Fantasia Festival Review: Wildland


Blood is thicker than water and families have to stick together. You can’t choose the clan you’re born into but sometimes it can provide you with a safety net when all else fails. That’s not to say that everyone likes their relatives. The fact you come from the same lineage doesn’t mean you have anything in common or share similar beliefs. Indeed, some people just can’t wait to get away. In Wildland, a teenager must learn to fit in the hard way.

After her mother dies in a car crash, Ida (Sandra Guldberg Kampp) goes to live with her estranged aunt and cousins.
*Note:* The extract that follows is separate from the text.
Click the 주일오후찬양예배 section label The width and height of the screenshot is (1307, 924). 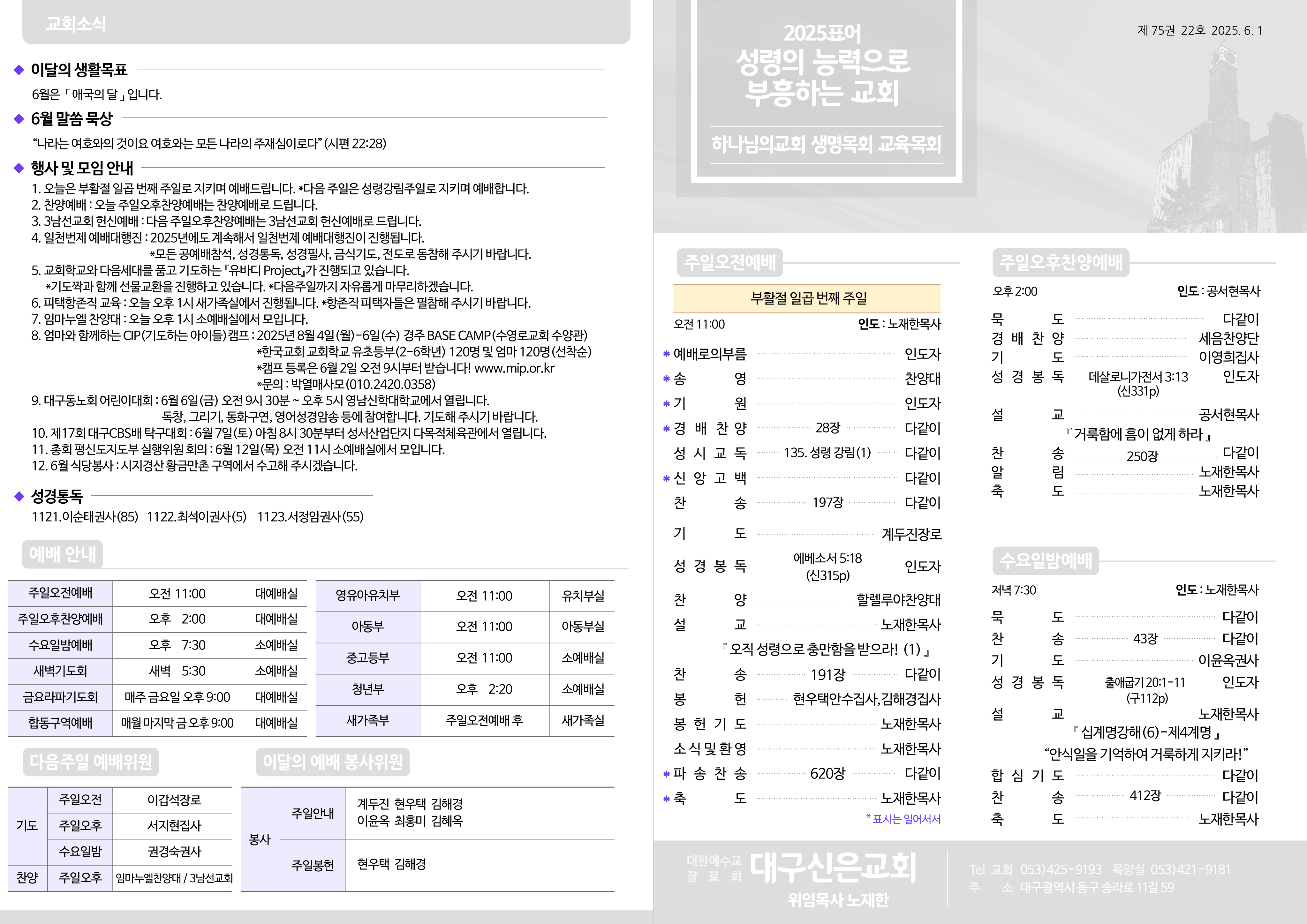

It doesn’t take long for her to realise why her mum had broken off contact with that side of the family. Her aunt (Sidse Babett Knudsen) is the matriarch of the house and the local crime boss. A ‘business’ which she runs with the help of her ‘boys’, Jonas (Joachim Fjelstrup), Mads (Besir Zeciri) and the wayward David (Elliott Crosset Hove).

Riffing heavily on David Michod’s Animal Kingdom, Wildland is a powerful crime drama which examines blood ties and the bonds which keep people together. Jeanette Nordahl’s first feature, which literally translated means ‘flesh and blood’, focus on those connections between people which keep us together and dependent. It’s a tale of abuse, power and control. A strikingly confident debut from a director and star seemingly destined for much bigger things.

Wildland screened at Fantasia Festival.